Una hora después personas que se identificaban como reporteros y productores comenzaron a hacer una fila para asegurarse un puesto dentro de la pequeña sala de audiencias. Parece claro que no todo el mundo podrá entrar y muchos de ellos parecían dispuestos a pasar la noche a la intemperie, apertrechados con abrigos, guantes y bufandas. Nadie quiere perderse la segunda aparición de Maduro en corte tras el espectacular operativo de Estados Unidos para detenerlo en su búnker del Fuerte Tiuna, en el suroeste de Caracas, el pasado 3 de enero.
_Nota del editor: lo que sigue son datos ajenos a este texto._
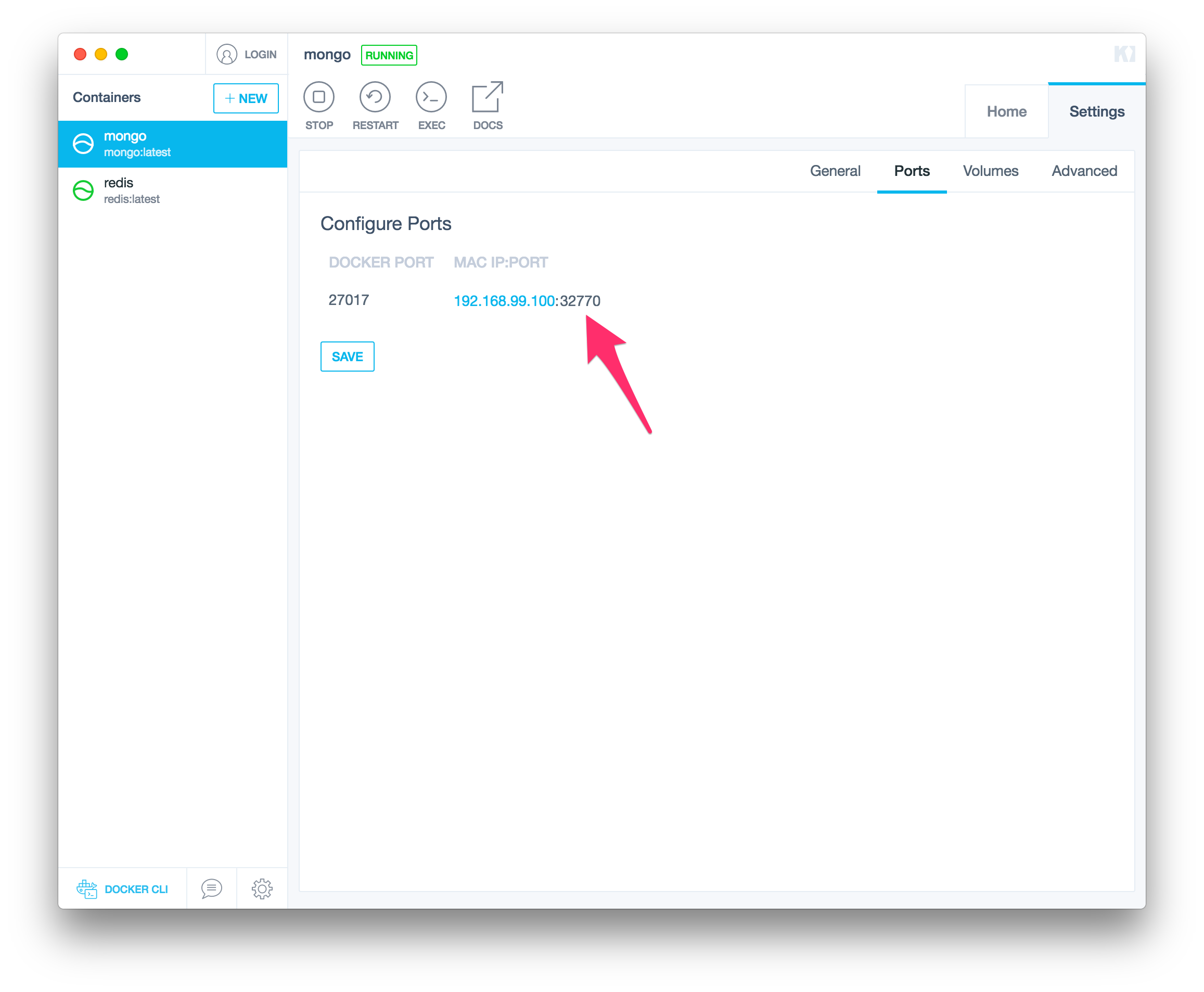Viewport: 1204px width, 992px height.
Task: Switch to the Advanced tab
Action: (x=1085, y=171)
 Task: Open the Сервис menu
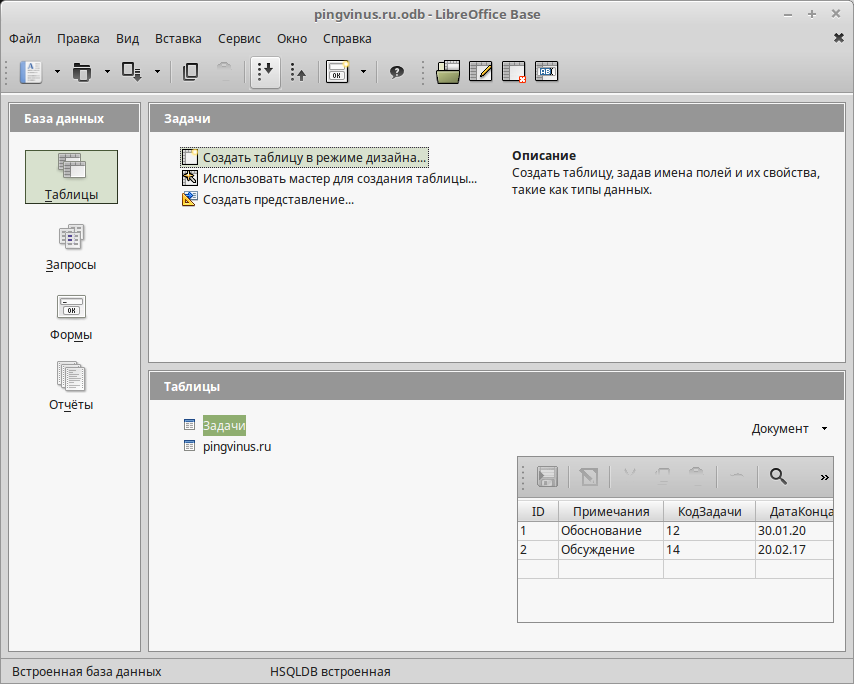pos(239,38)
Ya ha anunciado su hijo, el diputado Nicolás Maduro Guerra, que el hombre que comparecerá este jueves está haciendo ejercicio, que se mantiene “con mucho ánimo” y “mucha fuerza”, y que verán, en fin, a alguien “más atlético”. Si resultara cierto todo eso solo unos pocos podrán atestiguarlo. No se permiten cámaras de televisión dentro de la sala y solo un dibujante podrá perfilar el nuevo semblante de Maduro.
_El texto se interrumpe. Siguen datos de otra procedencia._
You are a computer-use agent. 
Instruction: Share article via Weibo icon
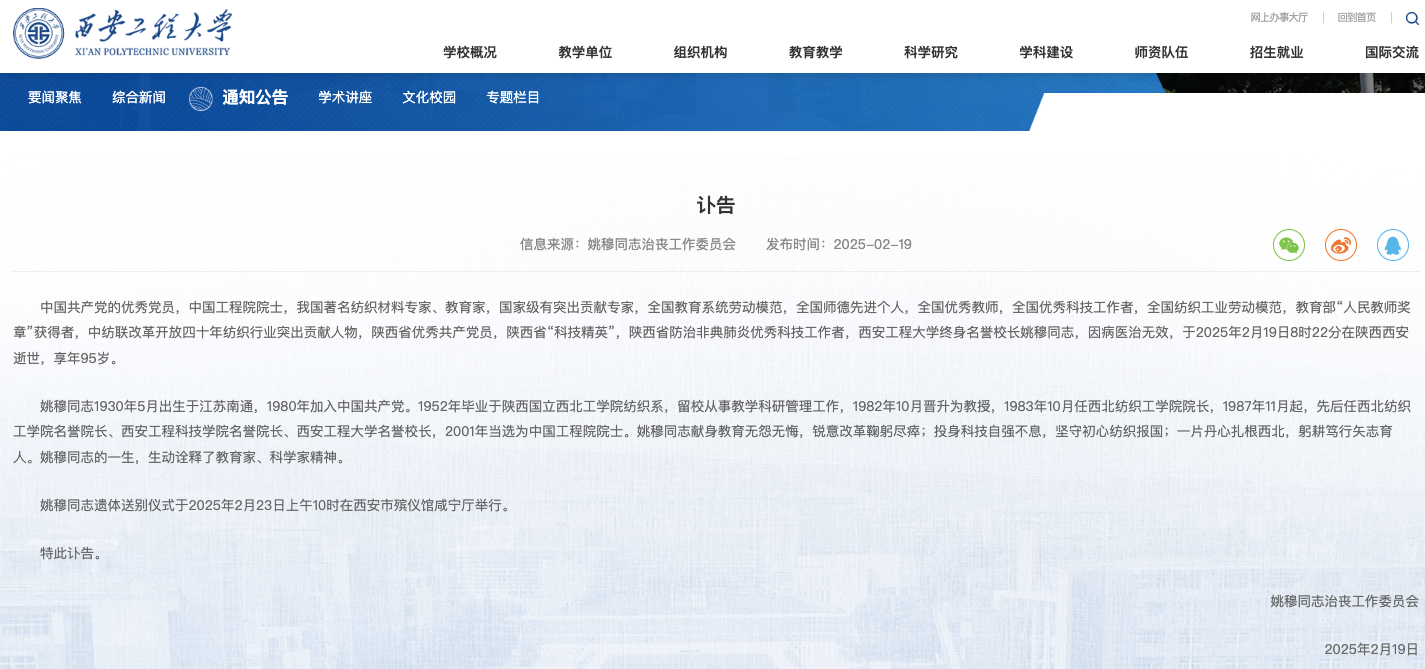point(1341,245)
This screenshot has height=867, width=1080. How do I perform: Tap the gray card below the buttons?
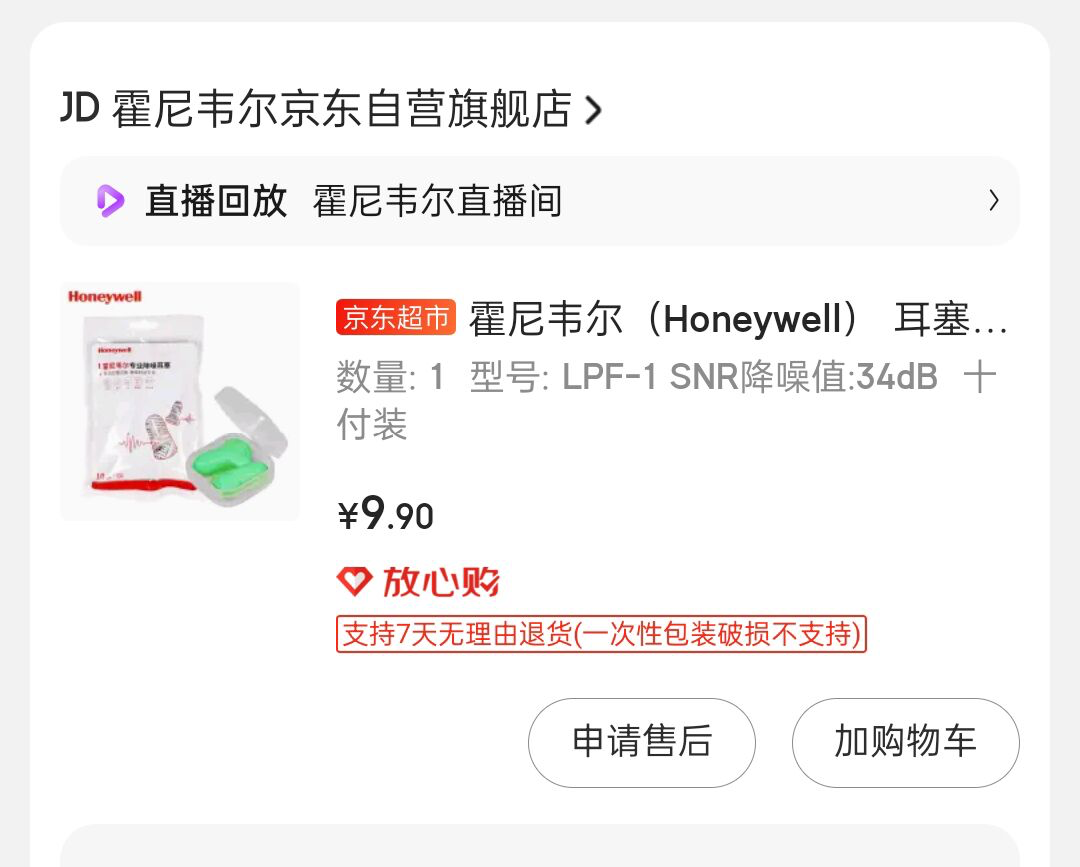[540, 846]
Esta última petición se introdujo recién el 23 de marzo. De acuerdo con la comunicación dirigida al juez Alvin Hellerstein, la Fiscalía busca evitar “que se afecte la privacidad de las personas y el impacto perjudicial que esa información podría ocasionar si se difunde públicamente”. También propone censurar partes de los documentos “más allá de lo necesario”.
La de este jueves será, pues, una audiencia de estatus de él y de su esposa, Cilia Flores, acusados de cuatro cargos de narcoterrorismo y posesión de armas automáticas —Maduro y Flores se declararon inocentes y rechazan las acusaciones—, en la que podrían resolverse dos asuntos: el pago de los abogados de la defensa con fondos del Gobierno de Venezuela y una petición de la Fiscalía para impedir que se comparta la evidencia del caso del matrimonio que gobernó a Venezuela entre 2013 y 2026 con las otras cuatro personas mencionadas en la acusación: Diosdado Cabello, el poderoso ministro del Interior y Justicia de Venezuela; Ramón Rodríguez Chacín, exgobernador del estado Guárico y extitular de la misma cartera en los tiempos del fallecido Hugo Chávez, Nicolás Maduro Guerra y Héctor Guerrero, señalado como presunto líder de la banda transnacional Tren de Aragua.
De acuerdo con el escrito, las partes están de acuerdo con la moción, aunque difieren en el punto número trece, relacionado con las evidencias acumuladas contra las cuatro personas mencionadas en la causa de Maduro y Flores. “La divulgación de la evidencia podría afectar a terceros inocentes, intimidar a los potenciales testigos que presente el Gobierno de Estados Unidos, a sus familiares o incluso impedir las investigaciones en curso”, se lee en el documento.
En el pasado tanto Cabello como Maduro Guerra han rechazado las acusaciones de Estados Unidos. No se conocen respuestas ni de Rodríguez Chacín ni de Guerrero a estos señalamientos.
La expectativa es grande. Hace dos meses y tres semanas que Maduro dejó de aparecer a diario en televisión, una presencia ubicua en el día a día de los venezolanos. Mientras Delcy Rodríguez consolida su relación con Donald Trump, algunos colaboradores del antiguo gabinete que aún permanecen en el gobierno no dejan de recordar a su exjefe casi a diario. Este mismo miércoles, a primera hora, el exministro de Comunicación de Información y actual titular del despacho de Ecosocialismo, Freddy Ñáñez, posteaba en su cuenta de Telegram. “Han transcurrido 82 días. Los queremos de vuelta”.